A few months ago, I offered a handful of options for students reporting out in the classroom, and it is time to add a few more to the list.  I've spent some time trying out various online whiteboard tools this week, and since Richard Byrne at FreeTech4Teachers offers a great summary of several of these tools in this blog post, my focus here will be on some potential uses for online whiteboard tools.

Quick, informal activities

  • Underline or highlight key text in a short excerpt from an article or other reading
  • Draw a diagram (e.g., structural formula in chemistry, consumer surplus in economics)
  • Annotate an image

Keep in mind that an image can be of just about anything - a photograph, political cartoon, map, screenshot of text from a webpage or an article, foundation for a concept/mind map, etc.  This is where an online whiteboard tool may be preferred to the physical whiteboard surfaces available in the classrooms; the physical whiteboard is a blank slate but an online whiteboard tool offers more options for using a "pen" to markup or add to an existing object.

Online whiteboard tools that may be best suited for quick, informal activities include: Stoodle, Web Whiteboard, and PixiClip.  Why?  No need to sign up for an account to use Stoodle and Web Whiteboard even for those interested in collaboration - just send your class/teammates the URL.  PixiClip offers some different features, but the online whiteboard tools can be used without signing up for an account.  You may want to consider creating an account if interested in sharing online; however, if the goal is to share in the active learning classrooms, it may be easiest to use the teacher station controls to send a group's screen to the rest of the monitors in the room for discussion.

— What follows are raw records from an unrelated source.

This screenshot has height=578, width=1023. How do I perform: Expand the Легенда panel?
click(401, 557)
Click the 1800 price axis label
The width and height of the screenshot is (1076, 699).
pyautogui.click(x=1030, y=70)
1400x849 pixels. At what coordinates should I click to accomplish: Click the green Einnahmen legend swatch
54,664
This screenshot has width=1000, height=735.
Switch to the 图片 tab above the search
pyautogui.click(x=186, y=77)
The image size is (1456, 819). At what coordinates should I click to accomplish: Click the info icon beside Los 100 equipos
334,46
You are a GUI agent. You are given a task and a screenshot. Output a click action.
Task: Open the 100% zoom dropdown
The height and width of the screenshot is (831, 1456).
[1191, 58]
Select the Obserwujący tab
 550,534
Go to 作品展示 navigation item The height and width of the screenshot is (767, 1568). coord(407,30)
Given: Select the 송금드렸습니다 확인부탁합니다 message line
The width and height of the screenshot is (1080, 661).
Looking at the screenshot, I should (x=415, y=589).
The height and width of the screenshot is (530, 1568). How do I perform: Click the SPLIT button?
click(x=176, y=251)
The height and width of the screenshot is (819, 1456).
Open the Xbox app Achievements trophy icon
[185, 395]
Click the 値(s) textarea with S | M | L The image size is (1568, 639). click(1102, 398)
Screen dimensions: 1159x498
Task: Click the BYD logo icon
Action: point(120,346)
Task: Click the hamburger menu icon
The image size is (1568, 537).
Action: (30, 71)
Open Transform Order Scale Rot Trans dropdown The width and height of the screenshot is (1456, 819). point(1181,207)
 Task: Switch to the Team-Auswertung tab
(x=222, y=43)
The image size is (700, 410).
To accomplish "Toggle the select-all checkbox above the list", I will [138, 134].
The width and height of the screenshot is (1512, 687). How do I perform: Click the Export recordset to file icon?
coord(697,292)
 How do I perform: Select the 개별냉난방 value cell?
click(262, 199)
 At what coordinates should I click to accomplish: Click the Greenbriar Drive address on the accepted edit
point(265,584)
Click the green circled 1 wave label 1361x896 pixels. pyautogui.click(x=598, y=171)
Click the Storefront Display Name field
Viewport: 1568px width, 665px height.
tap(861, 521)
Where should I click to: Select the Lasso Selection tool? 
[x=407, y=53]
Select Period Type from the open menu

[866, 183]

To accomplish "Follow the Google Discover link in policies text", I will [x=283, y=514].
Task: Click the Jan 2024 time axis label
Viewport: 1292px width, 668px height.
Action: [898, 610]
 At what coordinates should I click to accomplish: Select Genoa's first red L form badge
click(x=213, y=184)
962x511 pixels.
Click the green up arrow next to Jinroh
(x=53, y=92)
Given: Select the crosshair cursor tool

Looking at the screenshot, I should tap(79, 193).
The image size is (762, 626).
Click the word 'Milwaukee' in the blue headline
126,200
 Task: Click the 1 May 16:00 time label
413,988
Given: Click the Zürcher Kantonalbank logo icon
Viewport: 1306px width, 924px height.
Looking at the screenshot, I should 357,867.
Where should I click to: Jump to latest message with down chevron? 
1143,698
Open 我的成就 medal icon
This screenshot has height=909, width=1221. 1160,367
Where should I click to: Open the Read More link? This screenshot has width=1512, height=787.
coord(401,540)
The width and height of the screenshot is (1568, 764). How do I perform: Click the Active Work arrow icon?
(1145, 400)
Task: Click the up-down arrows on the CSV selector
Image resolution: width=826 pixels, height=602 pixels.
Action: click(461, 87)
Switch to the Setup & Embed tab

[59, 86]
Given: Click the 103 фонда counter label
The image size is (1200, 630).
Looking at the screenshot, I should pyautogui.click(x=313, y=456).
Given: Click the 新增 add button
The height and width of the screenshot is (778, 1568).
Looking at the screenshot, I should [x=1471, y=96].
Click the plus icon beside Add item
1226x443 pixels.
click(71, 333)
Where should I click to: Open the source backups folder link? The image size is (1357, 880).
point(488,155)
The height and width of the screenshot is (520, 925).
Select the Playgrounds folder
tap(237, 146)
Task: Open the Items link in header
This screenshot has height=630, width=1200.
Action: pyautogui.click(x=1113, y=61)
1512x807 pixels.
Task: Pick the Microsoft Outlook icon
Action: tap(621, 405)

The online whiteboard tool available from Stoodle.
Activities that are more formal and/or might need additional features

  • Annotating or commenting on anything more than a brief excerpt from a script, article, case study, etc. (e.g., each team member is assigned a section from an article but the team has to collaborate to identify strengths, weaknesses, and contributions to the discipline)
  • Building a comprehensive concept/mind map
  • Creating visual maps of a timeline of events or a process

A tool like RealtimeBoard might be a better choice for an activity that is more formal either in its level of collaboration or the tasks it involves.  Premium features are available for free with an educational account which applies to both instructors and students (note that the verification process takes up to 24 hours).  In addition to features that you might expect from an online whiteboard tool, RealtimeBoard makes collaboration from a distance easier with a live chat feature and the ability to start a conversation within the whiteboard through the "Comments" tool.  The ability to zoom in and out and move freely around the whiteboard space seems like a good fit for building and organizing a visual map of any kind; the whiteboard doesn't appear to be restricted in size or by where the first stuff is added (you can still move up and/or left from where you start on the board).  You can check out more of RealtimeBoard's features in one or more of these video tutorials.

RealtimeBoard's interface and available tools.